═════ Selected excerpt

The core legal questions considered by the Tribunal in this matter are as follows:

1. Whether the clearances made by a 100% Export Oriented Unit (EOU) to its sister units located in the Domestic Tariff Area (DTA), characterized as stock transfers without payment of VAT/CST, attract the levy of 4% Special Additional Duty (SAD) under Notification No. 23/2003-CE and Section 3(5) of the Customs Tariff Act, 1975.

2. Whether duty is leviable on goods (expired tablets, capsules, raw materials, remnants) destroyed by the appellant without prior permission from Central Excise/Customs authorities, and the correctness of the demand of duty on such destroyed goods.

3. The applicability of extended period of limitation and imposition of penalty in view of the appellant's conduct and disclosures.

Issue 1: Levy of 4% SAD on Clearances from 100% EOU to DTA on Stock Transfer Basis Without VAT Payment

The relevant legal framework includes Notification No. 23/2003-CE granting exemption from payment of SAD if goods cleared to DTA are not exempted by the State Government from payment of Sales Tax or VAT. Section 3(5) of the Customs Tariff Act, 1975 imposes SAD at 4% on imported goods, with the rate prescribed by notification. The Department's position is that SAD is payable whenever sales tax is not paid, including on stock transfers to sister concerns without VAT/CST payment.

The Tribunal referred extensively to the Larger Bench decision in the Moser Baer India Ltd case, which held that the exemption granted by some States from sales tax does not affect the central rate of SAD prescribed under Section 3(5). The Court emphasized that if an article attracts sales tax/VAT generally and is notified under Section 3(5) as subject to SAD @ 4%, then SAD is chargeable even if certain States or areas exempt it from sales tax/VAT. The Tribunal reproduced the relevant paras (7.4 and 12) to underline that SAD is independent of the actual payment of sales tax but depends on whether sales tax is leviable on the goods.

The appellant argued that stock transfers are not sales and hence SAD should not apply, relying on their own earlier favorable order and the fact that VAT paid was reimbursed under a packaged investment scheme, rendering the transaction revenue neutral. They also contended that exemption under Notification No. 23/2003-CE applies when goods are exempt from VAT/CST, which in their case was true.

══════════
═════ Dataset entries

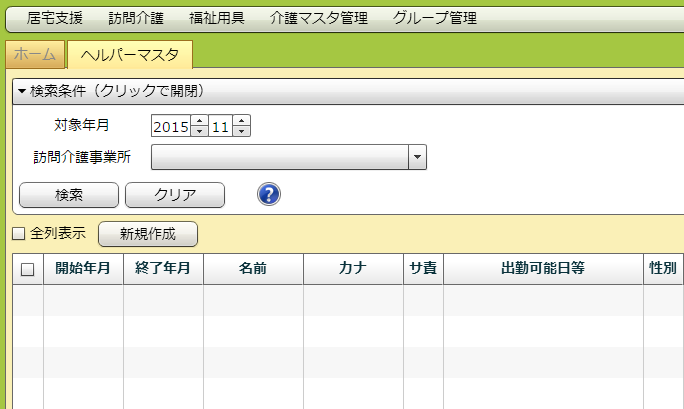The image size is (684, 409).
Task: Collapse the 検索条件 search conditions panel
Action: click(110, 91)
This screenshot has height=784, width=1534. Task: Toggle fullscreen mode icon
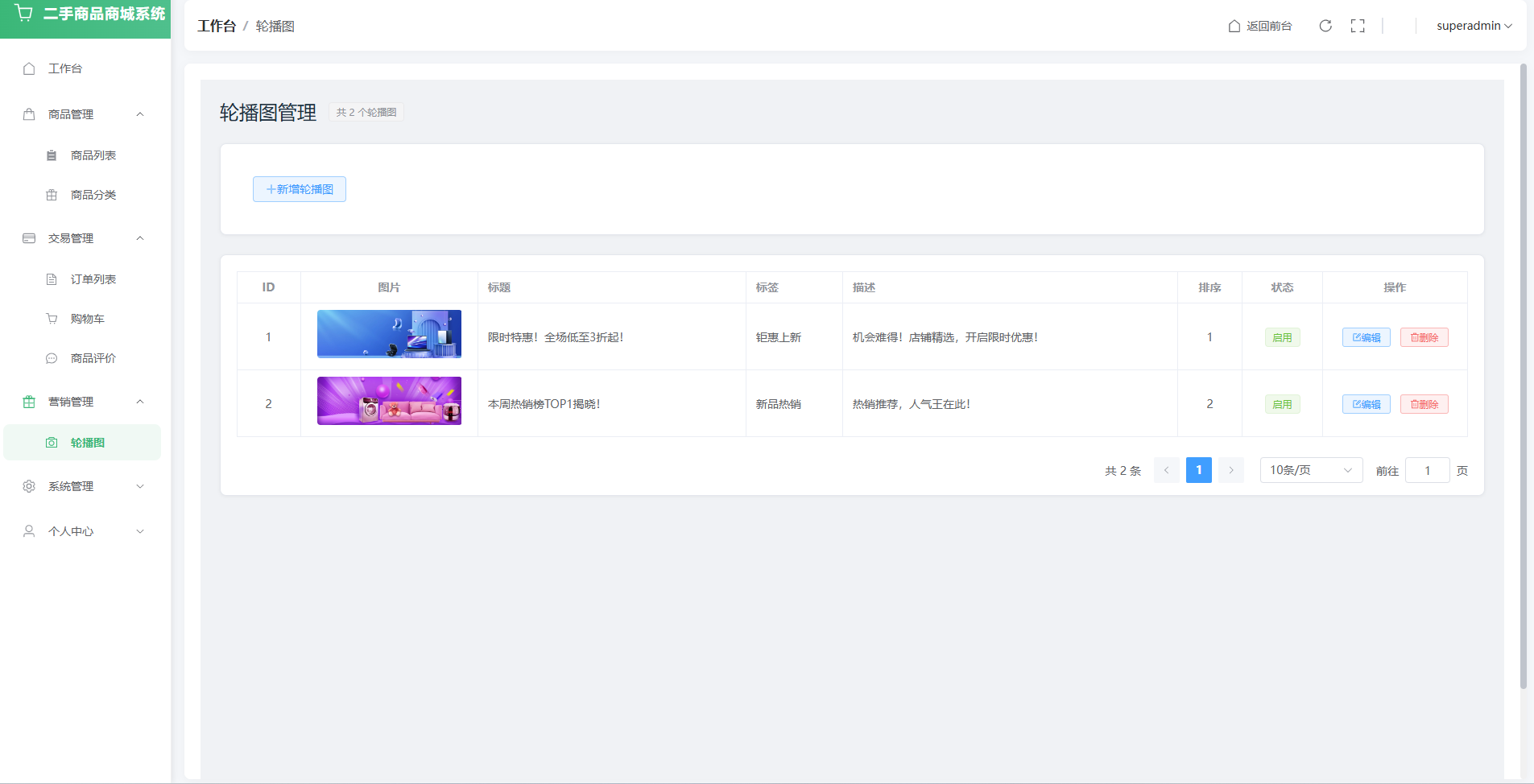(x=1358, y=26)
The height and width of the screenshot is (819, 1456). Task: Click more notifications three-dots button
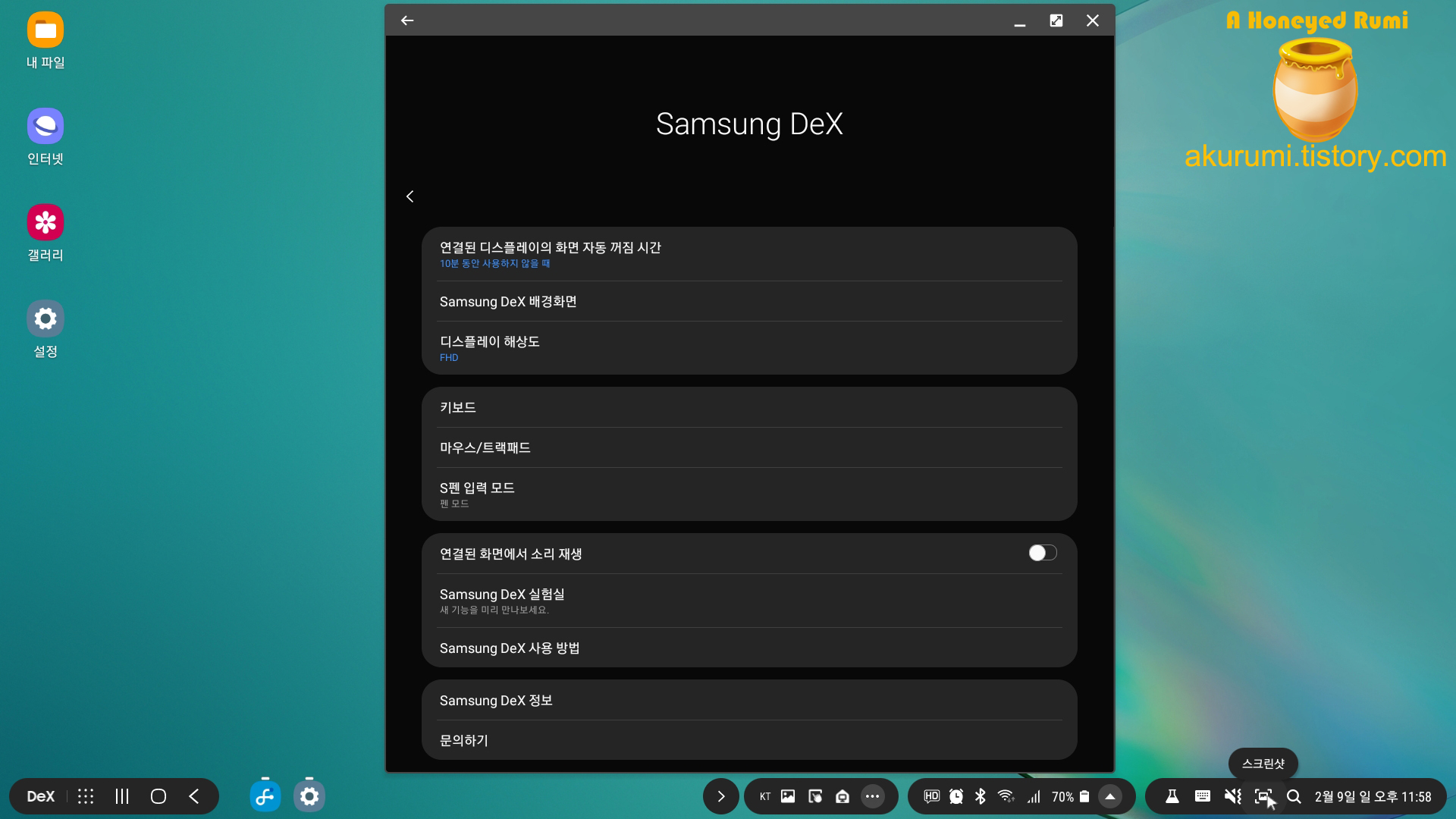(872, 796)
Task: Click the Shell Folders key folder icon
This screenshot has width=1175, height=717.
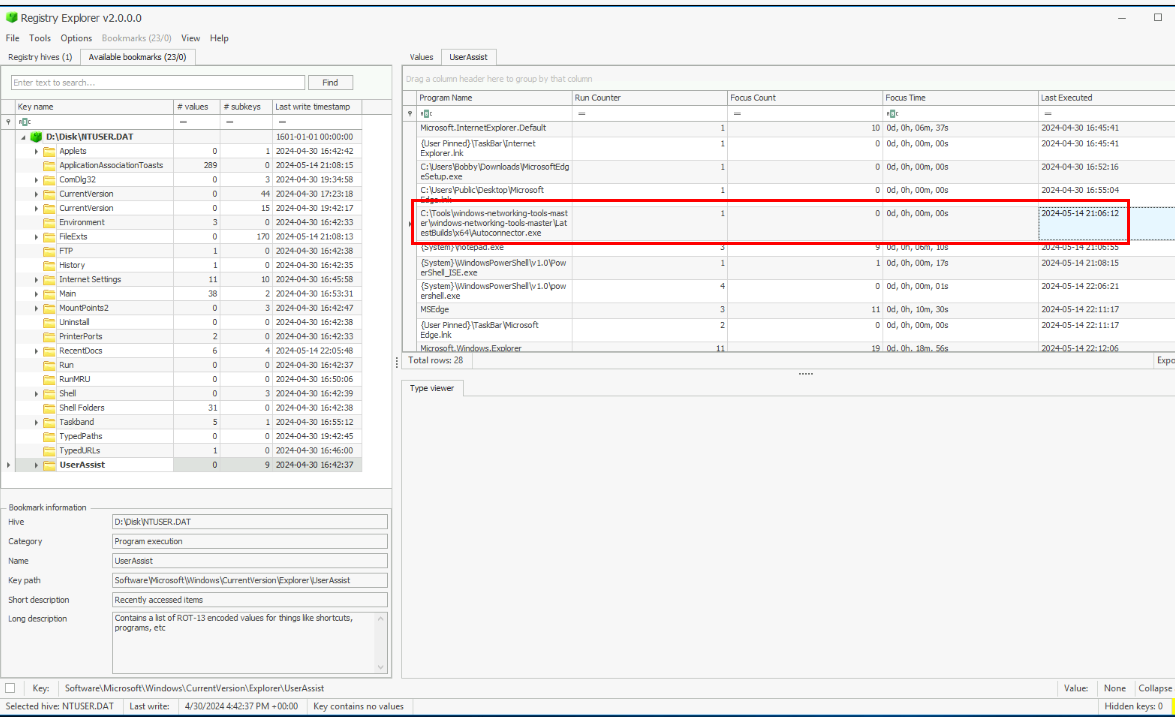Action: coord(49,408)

══════════
═════ Dataset entries

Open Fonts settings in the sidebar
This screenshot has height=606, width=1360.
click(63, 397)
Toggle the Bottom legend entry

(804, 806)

══════════
═════ Dataset entries

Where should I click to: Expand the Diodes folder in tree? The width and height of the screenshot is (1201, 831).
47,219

══════════

Recast the paragraph of the tribunal excerpt that begins "The appellant argued that stock transfers" as a short list that keeps its main facts.

Result:
The appellant's arguments:
- Stock transfers are not sales, so SAD should not apply.
- The appellant relied on its own earlier favorable order.
- The VAT paid was reimbursed under a packaged investment scheme, which made the transaction revenue neutral.
- The exemption under Notification No. 23/2003-CE applies when goods are exempt from VAT/CST, which was true in the appellant's case.